__Written instruction__.
Could you quote the records from the line containing "Where should I click to: Click the Out" up to and including the line containing "This screenshot has width=418, height=327.", keeping every line unchanged?

□ □ □

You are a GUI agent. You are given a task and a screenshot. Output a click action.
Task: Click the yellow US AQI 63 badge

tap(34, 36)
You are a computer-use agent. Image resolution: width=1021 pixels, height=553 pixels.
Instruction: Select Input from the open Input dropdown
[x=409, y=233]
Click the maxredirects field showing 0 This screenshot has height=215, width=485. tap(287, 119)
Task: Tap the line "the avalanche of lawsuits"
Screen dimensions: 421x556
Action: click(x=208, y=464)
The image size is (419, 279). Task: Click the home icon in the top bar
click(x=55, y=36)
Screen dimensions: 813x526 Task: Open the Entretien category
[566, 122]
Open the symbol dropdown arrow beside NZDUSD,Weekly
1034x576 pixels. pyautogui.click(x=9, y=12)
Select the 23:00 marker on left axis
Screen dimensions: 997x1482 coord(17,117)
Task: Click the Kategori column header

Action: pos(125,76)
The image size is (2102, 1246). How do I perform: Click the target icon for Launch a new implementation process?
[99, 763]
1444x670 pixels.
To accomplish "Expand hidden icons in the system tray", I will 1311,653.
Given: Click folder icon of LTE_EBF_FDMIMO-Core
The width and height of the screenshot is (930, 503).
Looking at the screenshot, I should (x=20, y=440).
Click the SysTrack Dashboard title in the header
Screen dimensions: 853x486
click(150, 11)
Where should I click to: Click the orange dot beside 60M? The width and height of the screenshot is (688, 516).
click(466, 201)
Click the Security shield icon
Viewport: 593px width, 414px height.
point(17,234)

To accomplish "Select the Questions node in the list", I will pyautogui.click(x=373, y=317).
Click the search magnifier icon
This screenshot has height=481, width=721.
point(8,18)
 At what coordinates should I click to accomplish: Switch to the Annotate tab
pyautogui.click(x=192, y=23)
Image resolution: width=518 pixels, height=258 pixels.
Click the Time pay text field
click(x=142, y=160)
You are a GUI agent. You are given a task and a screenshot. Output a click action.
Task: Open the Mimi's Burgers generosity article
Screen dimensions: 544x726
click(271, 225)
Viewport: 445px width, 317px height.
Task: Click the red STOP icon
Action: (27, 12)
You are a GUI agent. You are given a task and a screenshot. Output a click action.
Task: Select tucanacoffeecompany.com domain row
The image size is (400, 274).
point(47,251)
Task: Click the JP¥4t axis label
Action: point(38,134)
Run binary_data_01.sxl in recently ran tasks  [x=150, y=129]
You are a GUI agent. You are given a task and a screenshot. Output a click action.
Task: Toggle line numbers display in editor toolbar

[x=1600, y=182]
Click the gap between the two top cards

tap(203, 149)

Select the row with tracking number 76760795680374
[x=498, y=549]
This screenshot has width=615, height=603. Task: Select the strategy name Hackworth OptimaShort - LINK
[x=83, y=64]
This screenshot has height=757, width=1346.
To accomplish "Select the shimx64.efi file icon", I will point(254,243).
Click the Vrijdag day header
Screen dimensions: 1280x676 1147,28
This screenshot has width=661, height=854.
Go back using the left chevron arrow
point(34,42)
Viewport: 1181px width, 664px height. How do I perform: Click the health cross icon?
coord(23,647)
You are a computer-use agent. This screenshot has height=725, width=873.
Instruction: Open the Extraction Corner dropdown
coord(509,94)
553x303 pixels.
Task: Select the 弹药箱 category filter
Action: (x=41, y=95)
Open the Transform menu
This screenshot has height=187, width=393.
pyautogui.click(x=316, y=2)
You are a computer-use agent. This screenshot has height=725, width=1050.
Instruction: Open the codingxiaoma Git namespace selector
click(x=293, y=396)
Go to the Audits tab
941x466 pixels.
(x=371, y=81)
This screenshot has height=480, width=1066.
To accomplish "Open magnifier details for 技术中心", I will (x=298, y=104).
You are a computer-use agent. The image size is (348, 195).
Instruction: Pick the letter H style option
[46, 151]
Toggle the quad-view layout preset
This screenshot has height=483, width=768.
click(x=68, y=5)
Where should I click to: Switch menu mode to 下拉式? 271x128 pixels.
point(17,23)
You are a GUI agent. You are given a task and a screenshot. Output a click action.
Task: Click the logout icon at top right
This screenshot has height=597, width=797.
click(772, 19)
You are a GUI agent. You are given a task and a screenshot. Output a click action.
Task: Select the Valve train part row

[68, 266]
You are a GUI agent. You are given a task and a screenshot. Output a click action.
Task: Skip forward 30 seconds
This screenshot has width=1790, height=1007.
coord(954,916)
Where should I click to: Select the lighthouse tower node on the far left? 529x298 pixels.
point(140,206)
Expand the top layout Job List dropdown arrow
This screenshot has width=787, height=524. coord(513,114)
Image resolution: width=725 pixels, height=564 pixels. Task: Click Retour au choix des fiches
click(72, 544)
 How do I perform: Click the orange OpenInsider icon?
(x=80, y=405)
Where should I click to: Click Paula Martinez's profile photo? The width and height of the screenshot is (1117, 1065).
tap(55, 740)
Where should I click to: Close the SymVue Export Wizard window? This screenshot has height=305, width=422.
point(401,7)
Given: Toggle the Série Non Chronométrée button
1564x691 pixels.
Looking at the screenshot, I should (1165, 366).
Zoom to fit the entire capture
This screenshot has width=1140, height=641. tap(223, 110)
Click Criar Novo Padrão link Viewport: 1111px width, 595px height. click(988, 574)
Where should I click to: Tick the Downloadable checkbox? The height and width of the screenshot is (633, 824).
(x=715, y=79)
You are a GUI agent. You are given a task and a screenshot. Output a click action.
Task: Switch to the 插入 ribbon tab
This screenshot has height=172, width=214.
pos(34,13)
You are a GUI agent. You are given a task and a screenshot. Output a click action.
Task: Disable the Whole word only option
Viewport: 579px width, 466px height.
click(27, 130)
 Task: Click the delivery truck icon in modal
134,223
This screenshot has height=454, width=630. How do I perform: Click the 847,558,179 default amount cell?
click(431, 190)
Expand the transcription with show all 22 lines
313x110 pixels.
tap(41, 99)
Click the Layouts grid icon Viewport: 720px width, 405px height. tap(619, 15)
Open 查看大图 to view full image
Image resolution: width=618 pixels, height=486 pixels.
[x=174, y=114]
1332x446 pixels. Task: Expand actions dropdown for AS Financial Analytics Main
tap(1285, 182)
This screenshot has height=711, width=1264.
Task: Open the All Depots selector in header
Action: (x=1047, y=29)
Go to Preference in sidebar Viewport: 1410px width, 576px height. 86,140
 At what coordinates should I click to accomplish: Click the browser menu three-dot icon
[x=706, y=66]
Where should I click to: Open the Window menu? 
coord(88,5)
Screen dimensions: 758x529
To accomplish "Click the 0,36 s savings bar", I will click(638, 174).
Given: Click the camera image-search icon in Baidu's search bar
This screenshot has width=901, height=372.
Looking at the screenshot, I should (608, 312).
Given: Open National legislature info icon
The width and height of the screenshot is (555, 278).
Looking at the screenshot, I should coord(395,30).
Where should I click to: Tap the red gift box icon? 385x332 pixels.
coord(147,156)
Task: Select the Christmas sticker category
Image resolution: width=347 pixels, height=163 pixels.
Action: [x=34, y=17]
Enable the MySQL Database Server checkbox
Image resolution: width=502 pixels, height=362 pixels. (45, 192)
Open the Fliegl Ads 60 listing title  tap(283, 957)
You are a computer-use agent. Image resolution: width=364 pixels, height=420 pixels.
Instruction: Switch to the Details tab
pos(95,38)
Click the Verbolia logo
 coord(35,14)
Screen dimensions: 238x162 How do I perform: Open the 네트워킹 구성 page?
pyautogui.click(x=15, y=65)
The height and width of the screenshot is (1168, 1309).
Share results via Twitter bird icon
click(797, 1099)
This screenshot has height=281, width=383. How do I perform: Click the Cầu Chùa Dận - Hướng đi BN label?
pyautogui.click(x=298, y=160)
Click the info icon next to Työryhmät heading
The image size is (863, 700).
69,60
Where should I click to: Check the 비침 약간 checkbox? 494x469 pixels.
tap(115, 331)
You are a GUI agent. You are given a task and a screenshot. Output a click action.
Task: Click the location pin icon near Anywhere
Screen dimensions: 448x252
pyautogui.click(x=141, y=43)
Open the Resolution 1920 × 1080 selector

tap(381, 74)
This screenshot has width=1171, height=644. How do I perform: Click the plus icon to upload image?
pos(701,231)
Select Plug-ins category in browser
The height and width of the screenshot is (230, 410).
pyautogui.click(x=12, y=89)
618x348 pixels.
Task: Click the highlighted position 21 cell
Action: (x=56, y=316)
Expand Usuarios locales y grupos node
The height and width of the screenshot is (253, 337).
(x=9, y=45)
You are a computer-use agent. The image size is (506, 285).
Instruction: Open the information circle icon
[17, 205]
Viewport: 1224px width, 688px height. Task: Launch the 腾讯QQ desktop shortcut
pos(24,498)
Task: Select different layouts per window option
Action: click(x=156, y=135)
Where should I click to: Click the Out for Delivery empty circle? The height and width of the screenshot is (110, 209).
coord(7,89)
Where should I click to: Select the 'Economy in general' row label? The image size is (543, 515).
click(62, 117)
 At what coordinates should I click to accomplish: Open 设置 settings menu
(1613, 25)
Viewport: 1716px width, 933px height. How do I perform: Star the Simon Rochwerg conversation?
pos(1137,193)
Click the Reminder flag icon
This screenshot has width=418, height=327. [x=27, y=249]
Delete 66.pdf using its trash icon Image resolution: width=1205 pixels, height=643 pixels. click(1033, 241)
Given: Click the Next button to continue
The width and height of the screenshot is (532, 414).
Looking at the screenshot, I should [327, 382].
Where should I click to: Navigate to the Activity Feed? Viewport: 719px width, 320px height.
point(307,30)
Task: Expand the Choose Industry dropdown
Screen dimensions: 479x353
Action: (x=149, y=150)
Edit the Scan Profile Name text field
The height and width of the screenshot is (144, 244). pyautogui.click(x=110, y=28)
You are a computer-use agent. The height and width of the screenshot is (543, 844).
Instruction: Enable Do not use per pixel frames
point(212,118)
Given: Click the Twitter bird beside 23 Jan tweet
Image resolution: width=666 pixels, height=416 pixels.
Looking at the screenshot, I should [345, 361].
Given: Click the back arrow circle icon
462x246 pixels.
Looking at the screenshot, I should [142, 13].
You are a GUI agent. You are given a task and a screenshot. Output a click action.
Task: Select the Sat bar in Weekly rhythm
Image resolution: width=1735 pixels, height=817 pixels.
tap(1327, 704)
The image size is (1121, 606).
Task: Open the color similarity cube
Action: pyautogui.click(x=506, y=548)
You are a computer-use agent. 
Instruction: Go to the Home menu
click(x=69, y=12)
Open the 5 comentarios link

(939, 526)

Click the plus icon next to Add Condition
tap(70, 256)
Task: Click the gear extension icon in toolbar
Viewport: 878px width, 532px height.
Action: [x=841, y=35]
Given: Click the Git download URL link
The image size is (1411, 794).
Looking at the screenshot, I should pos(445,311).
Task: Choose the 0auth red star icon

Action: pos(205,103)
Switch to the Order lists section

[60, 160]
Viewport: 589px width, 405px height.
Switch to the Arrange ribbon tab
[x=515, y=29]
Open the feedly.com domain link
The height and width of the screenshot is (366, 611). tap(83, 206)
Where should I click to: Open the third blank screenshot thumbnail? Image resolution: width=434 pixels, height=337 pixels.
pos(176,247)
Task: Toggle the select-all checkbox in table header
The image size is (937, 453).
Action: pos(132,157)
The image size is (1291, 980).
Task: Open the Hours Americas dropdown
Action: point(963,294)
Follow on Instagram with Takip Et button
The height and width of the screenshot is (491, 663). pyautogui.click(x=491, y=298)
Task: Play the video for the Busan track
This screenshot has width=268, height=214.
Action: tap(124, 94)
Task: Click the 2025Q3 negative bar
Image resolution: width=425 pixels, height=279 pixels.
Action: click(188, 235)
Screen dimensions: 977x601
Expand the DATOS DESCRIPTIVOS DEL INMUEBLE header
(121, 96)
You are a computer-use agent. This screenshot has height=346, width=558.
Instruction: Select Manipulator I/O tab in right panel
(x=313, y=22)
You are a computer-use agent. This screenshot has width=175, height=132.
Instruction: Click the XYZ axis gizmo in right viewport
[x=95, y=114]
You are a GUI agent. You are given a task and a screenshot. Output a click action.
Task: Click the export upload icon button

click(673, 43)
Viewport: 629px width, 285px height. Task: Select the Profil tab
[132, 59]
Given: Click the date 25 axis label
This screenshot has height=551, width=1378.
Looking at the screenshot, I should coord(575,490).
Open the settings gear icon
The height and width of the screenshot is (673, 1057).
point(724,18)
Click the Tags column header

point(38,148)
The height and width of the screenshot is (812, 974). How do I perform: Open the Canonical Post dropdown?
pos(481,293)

□ □ □

__Output below__.
Where should I click to: Click the Out for Delivery empty circle? The height and width of the screenshot is (110, 209).
coord(7,89)
Where should I click to: Select the 'Economy in general' row label? The image size is (543, 515).
click(62, 117)
 At what coordinates should I click to accomplish: Open 设置 settings menu
(1613, 25)
Viewport: 1716px width, 933px height. How do I perform: Star the Simon Rochwerg conversation?
pos(1137,193)
Click the Reminder flag icon
This screenshot has width=418, height=327. [x=27, y=249]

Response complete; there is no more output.